Between January and August 322 black adults were given strip searches compared with 113 white adults, according to analysis by The Times.
No illegal items were recovered in almost half of cases involving black people.
The success rate was much higher among white people with officers 11 per cent more likely to find drugs during their searches, the newspaper said.
Strip searches, officially termed “more thorough searches intimate parts exposed”, involve the removal of clothing beyond outer layers and the exposure of intimate parts of the body.
Guidance states the procedure should only be used when it is reasonable to believe that an individual is concealing an illegal item and a search is necessary and proportionate.
The Metropolitan Police says the tactic remains vital in combatting violent crime, helping to seize about 300 weapons each month.

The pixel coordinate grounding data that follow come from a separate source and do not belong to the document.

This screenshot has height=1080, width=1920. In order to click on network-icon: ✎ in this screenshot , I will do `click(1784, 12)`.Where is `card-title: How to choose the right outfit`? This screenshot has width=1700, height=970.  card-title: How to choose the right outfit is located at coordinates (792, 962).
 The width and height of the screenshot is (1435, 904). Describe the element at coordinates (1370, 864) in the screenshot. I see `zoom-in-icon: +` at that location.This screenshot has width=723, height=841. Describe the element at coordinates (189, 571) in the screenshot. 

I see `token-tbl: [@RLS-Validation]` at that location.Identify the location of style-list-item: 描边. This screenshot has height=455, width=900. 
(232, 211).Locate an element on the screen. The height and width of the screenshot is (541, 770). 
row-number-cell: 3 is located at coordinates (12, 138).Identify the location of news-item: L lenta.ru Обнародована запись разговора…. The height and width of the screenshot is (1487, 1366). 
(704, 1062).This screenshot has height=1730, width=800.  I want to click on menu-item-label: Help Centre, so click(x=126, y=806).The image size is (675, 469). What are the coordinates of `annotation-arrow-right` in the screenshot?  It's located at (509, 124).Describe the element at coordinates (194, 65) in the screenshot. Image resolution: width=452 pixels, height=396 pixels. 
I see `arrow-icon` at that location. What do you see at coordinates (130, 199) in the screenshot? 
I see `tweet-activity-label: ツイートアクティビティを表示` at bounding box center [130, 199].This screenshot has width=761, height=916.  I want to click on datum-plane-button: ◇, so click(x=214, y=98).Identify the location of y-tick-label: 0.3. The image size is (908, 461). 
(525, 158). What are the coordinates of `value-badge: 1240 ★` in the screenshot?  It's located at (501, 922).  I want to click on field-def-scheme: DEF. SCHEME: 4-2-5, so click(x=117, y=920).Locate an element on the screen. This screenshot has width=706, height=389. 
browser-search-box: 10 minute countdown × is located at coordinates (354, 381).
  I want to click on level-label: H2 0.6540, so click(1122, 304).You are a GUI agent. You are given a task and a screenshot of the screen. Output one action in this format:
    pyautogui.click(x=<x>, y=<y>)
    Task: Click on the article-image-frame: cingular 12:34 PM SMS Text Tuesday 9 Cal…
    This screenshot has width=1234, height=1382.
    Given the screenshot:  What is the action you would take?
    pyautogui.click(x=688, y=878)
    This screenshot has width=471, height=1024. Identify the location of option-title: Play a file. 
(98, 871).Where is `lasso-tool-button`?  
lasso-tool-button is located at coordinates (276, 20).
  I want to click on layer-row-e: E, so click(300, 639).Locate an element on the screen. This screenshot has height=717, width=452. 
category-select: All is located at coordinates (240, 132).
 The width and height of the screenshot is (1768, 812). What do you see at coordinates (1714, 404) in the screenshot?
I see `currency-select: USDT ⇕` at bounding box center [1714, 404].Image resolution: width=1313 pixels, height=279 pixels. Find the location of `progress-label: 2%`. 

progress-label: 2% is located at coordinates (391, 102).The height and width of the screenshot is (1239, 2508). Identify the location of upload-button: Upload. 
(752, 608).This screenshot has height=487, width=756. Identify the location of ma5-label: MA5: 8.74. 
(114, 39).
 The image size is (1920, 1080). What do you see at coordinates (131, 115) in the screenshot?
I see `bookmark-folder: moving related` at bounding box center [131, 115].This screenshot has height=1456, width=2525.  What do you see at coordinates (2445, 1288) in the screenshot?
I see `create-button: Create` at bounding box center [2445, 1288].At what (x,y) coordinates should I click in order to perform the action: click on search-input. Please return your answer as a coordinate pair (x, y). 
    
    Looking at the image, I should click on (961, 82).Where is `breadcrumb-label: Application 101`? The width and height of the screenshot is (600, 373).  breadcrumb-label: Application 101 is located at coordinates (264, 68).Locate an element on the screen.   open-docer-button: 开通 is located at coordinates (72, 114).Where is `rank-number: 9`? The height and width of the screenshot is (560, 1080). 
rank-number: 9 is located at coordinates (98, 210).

Homicide and stabbings disproportionately affect young black men in the capital both as victims and perpetrators, a force spokesman said.
But campaigners say the figures highlight discriminatory policing practices and reinforce Baroness Casey’s 2023 review which concluded that Britain’s largest police force was institutionally racist, misogynistic and homophobic.
Habib Kadiri, executive director of StopWatch, a campaign group, said: “It seems as though police operations are geared towards an implicit assumption that if you strip search a black person in London then you are more likely to find something on them.”
The Met’s use of strip searches has been under scrutiny since the case of Child Q, a 15-year-old black girl who was strip searched at her east London school in 2020 after being wrongly suspected of carrying cannabis.
Two officers were dismissed for gross misconduct this year over their handling of the incident.
Andy George, president of the National Black Police Association, said the figures “come as no surprise”.
Green Party London Assembly member Zoë Garbett, added it “shows that black Londoners are being disproportionately subjected to force and being over-policed in quite a violent and dehumanising way.”
The Met said: “We know there is disparity in the use of stop and search in relation to gender, age and race.
“Sadly, different crimes affect different groups more than others and it remains a tragic truth that knife crime and street violence in London disproportionately affects boys and young men, particularly of African-Caribbean heritage, both in terms of being victims and perpetrators.
“We use stop and search the most in areas where there are the highest levels of violent crime to protect our communities. We recognise, however, that stop and search can have a negative impact for individuals and communities, particularly when we get things wrong.”